Reputation: 10647
I am trying to implement either the Fermat, Miller-Rabin, or AKS algorithm in Java using the BigInteger class.
I think I have the Fermat test implemented except that the BigInteger class doesn't allow taking BigIntegers to the power of BigIntegers (one can only take BigIntegers to the power of primitive ints).

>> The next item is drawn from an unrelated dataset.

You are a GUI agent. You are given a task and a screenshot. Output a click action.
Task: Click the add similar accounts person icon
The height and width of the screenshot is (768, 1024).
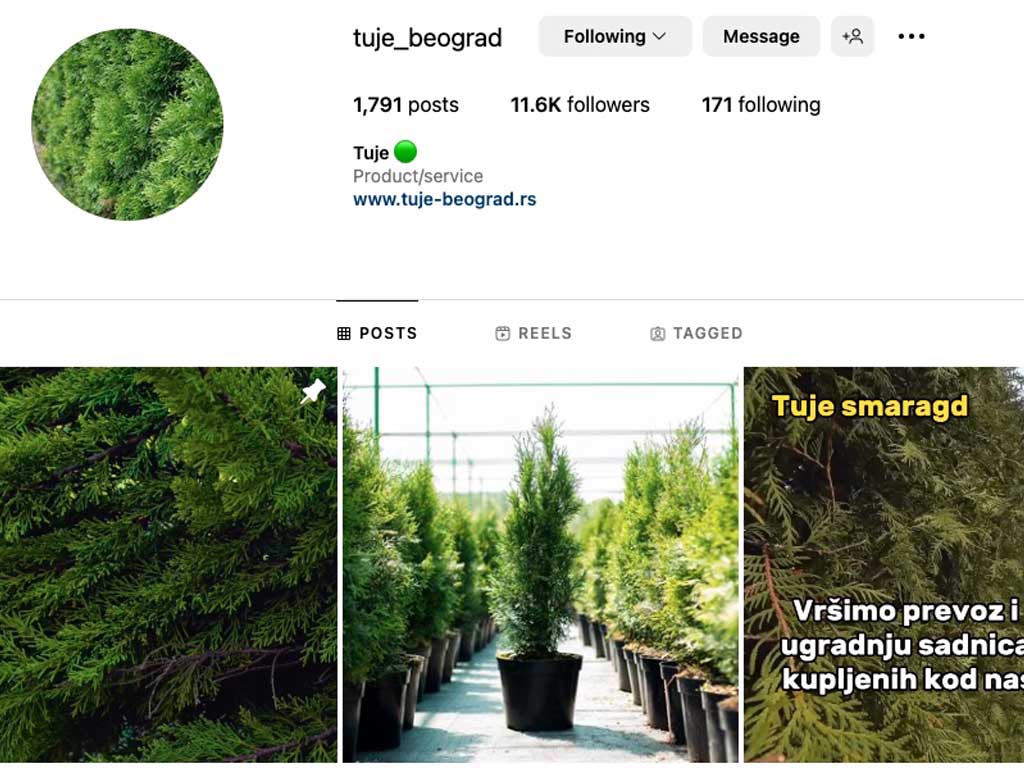852,37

Is there a way around this?
The problematic line is denoted in my code:
public static boolean fermatPrimalityTest(BigInteger n)
{
BigInteger a;
Random rand = new Random();
int maxIterations = 100000;
for (int i = 0; i < maxIterations; i++) {
a = new BigInteger(2048, rand);
// PROBLEM WITH a.pow(n) BECAUSE n IS NOT A BigInteger
boolean test = ((a.pow(n)).minus(BigInteger.ONE)).equals((BigInteger.ONE).mod(n));
if (!test)
return false;
}
return true;
}
Upvotes: 2
Views: 3834
Reputation: 13624
One of the primality tests is built into BigInteger.isProbablePrime()
. Not sure which one, you'd have to look at the source.
Also, you can raise a number to a power by multiplying. For example: 2^100 = 2^50 * 2^50
. So pull out pieces of your BigInteger
power and loop until you've used it up. But are you sure you don't mean to use BigInteger.modPow()
, which takes BigInteger
s? It looks like you are, based on your test.
Upvotes: 1
Reputation: 31795
You'll have to implement your own pow() method. Look at the sources of BigInteger.pow() as a starting point.
Upvotes: 0
Reputation: 4786
I think BigInteger.modPow
might be what you're looking for. Note the "mod m" in Fermat's test.